One of the things they saw was the stubborn self-belief it took for Jackson to fend off the conventional thinkers who wanted him to change positions at every step of his career. They saw only his legs and speed, not his arm or his mind.
"If that's your dream, chase it," Jackson says. "Don't let nobody tell you different, 'ause I ain't let 'em tell me different."
That independent will was instilled by his mother, Felicia Jones, who practises the same herself. During the draft process she smartly rejected the overtures of agents, because she understood the NFL rookie pay scale made his contract essentially preset. "Be the head and not the tail," she has told him since he was a boy. "Don't be a follower, be a leader."
It's impossible to overstate just how much that strong-mindedness has imbued the Ravens. Many of them are as young as he is – 22 players are either rookies or in the second season – and his attitudes and habits have become theirs.
"I'm not the greatest; I'm not the best, I just want to win," Jackson says.
"It's infectious, man," tight end Mark Andrews says. "I haven't seen anyone who is just so hell-bent on winning. It's all he cares about. When he says all he cares about is winning a Super Bowl, he means it. That's rubbed off on everyone in this locker room, everyone in this facility, everyone in this organisation and everyone in this city. It's been so much fun to be around a guy who has that kind of 'it' factor."
NFL play-offs: Divisional round
49ers v Vikings, Sunday, 8.30am: The 49ers are the top seed in the NFC, which tells you how good their regular season was. But the play-offs are a different story. Noone gave the Vikings a chance against the Saints last weekend. But they won.
Ravens v Titans, Sunday, 12.15pm: The Ravens are the favourites to win the Super Bowl and have broken a host of records this season. The Titans have Derrick Henry, who was the NFL’s leading rusher, and hope.

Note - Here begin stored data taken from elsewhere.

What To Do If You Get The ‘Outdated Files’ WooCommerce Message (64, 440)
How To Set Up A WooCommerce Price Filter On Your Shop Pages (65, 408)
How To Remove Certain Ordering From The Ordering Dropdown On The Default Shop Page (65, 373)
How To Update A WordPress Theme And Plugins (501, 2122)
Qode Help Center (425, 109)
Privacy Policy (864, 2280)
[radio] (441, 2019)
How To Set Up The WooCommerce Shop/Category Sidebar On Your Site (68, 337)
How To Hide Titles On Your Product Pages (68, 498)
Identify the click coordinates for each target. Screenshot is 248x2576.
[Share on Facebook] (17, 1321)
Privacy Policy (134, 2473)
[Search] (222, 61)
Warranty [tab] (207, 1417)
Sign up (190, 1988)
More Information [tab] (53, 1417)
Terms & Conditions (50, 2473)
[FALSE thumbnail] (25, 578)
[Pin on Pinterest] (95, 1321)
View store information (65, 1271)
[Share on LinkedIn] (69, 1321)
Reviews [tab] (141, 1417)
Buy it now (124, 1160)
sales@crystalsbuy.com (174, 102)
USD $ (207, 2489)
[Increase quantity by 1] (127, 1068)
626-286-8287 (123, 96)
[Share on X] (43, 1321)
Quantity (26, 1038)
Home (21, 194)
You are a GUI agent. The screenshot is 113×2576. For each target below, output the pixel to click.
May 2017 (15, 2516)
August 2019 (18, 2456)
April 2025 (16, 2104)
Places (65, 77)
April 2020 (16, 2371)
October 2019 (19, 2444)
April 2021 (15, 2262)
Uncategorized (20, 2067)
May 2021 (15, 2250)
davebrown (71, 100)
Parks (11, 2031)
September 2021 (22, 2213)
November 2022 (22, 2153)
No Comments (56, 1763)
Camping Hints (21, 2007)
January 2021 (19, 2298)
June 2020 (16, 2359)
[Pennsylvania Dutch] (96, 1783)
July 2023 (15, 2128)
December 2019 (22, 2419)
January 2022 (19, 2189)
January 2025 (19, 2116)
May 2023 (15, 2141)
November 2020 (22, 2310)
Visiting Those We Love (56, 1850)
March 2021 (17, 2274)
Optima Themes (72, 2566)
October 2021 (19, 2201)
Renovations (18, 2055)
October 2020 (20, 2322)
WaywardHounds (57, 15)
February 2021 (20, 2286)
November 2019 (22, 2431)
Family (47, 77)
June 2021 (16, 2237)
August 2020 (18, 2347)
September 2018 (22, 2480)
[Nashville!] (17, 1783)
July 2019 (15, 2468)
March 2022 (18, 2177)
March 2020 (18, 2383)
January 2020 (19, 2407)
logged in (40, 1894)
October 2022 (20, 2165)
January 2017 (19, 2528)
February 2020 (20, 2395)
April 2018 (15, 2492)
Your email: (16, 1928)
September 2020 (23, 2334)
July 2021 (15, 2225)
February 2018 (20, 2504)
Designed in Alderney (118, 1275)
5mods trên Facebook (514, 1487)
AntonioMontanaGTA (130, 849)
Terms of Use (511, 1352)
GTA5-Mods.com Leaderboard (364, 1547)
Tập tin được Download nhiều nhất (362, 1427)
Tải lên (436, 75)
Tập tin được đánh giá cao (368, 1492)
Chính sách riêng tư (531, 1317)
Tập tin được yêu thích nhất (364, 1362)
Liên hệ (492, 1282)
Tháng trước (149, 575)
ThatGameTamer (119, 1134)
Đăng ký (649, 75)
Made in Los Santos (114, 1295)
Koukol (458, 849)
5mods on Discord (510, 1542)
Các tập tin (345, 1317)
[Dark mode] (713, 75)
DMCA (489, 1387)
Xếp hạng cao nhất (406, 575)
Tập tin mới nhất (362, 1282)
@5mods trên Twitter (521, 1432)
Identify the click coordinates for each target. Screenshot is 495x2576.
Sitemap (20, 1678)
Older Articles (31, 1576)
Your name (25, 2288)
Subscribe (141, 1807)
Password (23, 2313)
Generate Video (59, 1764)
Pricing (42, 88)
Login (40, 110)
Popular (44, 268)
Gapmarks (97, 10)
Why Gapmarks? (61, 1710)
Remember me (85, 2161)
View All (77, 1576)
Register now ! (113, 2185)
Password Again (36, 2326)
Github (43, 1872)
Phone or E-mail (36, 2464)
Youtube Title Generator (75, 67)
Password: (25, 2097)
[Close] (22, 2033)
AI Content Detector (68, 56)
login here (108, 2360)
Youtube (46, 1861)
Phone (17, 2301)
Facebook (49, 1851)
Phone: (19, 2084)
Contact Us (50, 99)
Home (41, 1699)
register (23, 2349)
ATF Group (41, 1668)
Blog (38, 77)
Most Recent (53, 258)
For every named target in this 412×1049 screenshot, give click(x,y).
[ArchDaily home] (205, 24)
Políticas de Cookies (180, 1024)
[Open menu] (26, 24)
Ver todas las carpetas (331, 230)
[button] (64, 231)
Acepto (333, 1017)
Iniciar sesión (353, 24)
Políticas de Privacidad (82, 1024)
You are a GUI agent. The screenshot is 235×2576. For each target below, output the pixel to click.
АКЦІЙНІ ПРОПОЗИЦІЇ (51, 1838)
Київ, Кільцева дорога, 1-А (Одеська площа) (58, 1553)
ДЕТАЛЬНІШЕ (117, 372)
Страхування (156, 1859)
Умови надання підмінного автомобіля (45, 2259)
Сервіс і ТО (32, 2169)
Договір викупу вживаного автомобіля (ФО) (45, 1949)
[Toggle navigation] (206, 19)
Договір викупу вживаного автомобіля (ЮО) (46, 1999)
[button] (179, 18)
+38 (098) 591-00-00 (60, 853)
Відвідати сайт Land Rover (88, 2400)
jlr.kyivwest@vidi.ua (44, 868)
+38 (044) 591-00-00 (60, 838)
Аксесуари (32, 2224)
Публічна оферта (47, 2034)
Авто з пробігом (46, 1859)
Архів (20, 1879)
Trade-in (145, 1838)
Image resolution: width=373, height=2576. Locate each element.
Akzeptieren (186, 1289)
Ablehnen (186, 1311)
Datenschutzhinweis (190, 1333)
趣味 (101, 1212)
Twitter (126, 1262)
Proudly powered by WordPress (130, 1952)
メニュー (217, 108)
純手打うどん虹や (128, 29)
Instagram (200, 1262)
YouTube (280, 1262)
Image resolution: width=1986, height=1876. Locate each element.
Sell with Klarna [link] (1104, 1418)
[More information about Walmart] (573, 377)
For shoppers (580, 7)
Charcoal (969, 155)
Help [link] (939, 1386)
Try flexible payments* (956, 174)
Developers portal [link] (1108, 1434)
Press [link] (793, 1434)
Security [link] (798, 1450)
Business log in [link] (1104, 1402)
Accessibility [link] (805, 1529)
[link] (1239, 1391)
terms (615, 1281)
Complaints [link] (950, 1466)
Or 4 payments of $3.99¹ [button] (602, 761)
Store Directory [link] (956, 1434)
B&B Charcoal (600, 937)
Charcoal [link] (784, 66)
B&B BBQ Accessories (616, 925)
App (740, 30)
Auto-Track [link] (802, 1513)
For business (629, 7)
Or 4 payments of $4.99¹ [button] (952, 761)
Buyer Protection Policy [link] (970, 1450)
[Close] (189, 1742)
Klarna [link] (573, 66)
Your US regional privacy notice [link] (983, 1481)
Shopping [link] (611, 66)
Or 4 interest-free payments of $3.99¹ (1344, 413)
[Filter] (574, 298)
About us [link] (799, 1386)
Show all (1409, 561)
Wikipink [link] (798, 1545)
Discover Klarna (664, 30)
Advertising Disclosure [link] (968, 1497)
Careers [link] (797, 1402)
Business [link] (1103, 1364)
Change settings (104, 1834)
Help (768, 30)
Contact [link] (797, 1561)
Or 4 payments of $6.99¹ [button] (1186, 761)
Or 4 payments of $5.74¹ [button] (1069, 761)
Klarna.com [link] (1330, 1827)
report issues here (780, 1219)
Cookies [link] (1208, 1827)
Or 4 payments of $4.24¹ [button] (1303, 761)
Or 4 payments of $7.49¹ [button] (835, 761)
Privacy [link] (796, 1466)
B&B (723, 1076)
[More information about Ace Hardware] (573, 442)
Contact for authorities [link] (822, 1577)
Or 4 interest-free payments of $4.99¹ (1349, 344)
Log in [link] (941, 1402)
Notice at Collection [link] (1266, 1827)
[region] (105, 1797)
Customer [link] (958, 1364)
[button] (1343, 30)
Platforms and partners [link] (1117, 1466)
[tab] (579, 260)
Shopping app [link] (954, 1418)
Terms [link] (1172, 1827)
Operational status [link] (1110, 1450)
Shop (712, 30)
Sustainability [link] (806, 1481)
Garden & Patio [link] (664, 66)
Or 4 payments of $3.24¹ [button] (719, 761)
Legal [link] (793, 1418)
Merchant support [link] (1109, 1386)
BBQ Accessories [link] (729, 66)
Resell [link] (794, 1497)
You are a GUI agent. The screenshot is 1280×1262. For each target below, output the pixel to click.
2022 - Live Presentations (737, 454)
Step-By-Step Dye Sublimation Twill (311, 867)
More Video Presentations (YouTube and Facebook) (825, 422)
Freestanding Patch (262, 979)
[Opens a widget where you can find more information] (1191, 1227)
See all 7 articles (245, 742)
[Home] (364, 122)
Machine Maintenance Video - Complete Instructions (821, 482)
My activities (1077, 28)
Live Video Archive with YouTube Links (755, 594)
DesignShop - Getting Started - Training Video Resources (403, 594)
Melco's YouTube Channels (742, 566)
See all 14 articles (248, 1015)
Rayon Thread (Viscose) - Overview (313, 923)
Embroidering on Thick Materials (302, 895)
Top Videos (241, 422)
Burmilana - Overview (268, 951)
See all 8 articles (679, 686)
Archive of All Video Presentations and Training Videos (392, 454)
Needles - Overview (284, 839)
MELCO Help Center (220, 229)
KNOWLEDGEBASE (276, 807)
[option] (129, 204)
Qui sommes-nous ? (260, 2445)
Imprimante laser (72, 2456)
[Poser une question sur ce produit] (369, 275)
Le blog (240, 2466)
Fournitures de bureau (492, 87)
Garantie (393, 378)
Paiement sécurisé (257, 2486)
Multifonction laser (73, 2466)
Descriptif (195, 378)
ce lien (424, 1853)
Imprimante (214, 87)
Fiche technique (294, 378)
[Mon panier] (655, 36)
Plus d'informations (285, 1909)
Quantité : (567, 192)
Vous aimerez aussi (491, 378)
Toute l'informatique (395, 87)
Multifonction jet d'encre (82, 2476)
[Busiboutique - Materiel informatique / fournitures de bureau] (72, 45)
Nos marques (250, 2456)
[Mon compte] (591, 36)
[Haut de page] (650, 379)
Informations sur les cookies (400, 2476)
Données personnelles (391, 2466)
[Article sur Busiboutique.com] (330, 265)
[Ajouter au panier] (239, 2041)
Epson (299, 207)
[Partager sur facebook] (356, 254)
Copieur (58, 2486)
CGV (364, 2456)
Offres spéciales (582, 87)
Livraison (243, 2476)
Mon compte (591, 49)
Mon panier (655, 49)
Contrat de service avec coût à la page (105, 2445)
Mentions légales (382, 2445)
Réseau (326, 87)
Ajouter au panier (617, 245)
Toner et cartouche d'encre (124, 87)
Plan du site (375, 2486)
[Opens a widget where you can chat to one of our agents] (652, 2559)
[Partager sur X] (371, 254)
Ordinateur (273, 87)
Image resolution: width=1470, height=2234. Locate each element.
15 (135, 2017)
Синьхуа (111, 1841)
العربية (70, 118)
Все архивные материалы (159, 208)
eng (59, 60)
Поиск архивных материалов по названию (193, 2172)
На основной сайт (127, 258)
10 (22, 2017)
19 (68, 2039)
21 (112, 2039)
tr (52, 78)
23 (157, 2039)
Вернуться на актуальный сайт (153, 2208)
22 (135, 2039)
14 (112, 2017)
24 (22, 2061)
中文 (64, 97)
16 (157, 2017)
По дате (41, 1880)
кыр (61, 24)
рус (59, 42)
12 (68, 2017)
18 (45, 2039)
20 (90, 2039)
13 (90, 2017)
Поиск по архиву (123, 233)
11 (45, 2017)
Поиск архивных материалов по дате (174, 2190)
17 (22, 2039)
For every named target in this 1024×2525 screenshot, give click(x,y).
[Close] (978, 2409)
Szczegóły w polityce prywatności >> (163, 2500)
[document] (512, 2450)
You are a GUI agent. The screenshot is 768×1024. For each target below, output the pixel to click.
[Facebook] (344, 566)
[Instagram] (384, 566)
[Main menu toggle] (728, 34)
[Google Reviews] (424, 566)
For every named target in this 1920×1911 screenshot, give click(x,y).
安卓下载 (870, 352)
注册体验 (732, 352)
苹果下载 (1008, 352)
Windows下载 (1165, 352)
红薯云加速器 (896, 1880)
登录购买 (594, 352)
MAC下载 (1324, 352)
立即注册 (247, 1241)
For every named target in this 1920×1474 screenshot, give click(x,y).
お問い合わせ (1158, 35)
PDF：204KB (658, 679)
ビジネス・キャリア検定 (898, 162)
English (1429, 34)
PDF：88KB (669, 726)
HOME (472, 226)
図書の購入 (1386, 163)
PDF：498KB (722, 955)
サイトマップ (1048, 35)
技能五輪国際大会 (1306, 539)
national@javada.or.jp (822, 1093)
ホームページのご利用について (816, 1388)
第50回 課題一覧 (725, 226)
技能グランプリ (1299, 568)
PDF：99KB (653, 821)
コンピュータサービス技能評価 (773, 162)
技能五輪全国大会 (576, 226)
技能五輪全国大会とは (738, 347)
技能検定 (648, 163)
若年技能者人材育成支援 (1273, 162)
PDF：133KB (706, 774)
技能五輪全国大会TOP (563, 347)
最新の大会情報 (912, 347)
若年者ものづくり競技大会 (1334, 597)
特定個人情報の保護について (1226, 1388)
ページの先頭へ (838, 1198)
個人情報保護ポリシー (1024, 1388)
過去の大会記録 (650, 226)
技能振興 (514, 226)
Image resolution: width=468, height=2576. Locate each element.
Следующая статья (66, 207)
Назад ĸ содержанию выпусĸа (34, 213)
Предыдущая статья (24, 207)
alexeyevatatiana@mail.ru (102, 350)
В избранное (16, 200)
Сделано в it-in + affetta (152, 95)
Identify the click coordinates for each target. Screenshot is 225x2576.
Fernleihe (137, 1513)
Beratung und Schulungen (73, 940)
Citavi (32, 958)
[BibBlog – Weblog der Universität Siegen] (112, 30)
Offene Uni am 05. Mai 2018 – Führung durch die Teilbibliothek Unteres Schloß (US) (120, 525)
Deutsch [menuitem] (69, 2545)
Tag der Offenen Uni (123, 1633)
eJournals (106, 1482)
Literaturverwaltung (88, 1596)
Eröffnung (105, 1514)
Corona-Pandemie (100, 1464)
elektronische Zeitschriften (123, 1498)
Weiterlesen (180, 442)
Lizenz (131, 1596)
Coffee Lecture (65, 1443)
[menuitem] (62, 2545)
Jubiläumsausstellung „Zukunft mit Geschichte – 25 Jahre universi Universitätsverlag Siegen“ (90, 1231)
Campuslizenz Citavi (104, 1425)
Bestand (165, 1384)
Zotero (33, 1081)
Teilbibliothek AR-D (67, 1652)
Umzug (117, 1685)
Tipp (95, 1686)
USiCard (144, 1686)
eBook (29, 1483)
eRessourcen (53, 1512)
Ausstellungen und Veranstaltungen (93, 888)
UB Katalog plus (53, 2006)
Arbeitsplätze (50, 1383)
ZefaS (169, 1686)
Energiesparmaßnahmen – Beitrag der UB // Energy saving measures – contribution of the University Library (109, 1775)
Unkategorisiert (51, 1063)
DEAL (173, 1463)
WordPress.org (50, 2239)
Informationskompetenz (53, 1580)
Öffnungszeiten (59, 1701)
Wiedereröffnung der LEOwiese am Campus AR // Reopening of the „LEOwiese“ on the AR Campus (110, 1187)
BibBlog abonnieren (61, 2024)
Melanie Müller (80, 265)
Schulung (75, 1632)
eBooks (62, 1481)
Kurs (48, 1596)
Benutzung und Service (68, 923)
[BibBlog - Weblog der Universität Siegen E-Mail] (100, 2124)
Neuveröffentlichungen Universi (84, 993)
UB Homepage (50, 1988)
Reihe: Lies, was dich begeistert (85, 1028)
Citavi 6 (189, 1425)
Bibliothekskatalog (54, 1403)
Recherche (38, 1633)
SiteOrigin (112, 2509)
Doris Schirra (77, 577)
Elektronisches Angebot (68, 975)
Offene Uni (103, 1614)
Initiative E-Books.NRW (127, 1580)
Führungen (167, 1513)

Chiefs v Texans, Monday, 7am: The Chiefs haven’t lost since the start of November, a run that corresponds with the return from injury of star quarterback Patrick Mahomes. The Texans came from 13-0 down last week to beat the Bills.
Packers v Seahawks, Monday, 10.40am: The Packers have got Aaron Rogers, a good defence and not much else, while the Seahawks have dragged former star running back Marshawn Lynch out of ‘‘semi’’ retirement to fill a huge injury-inspired void for them.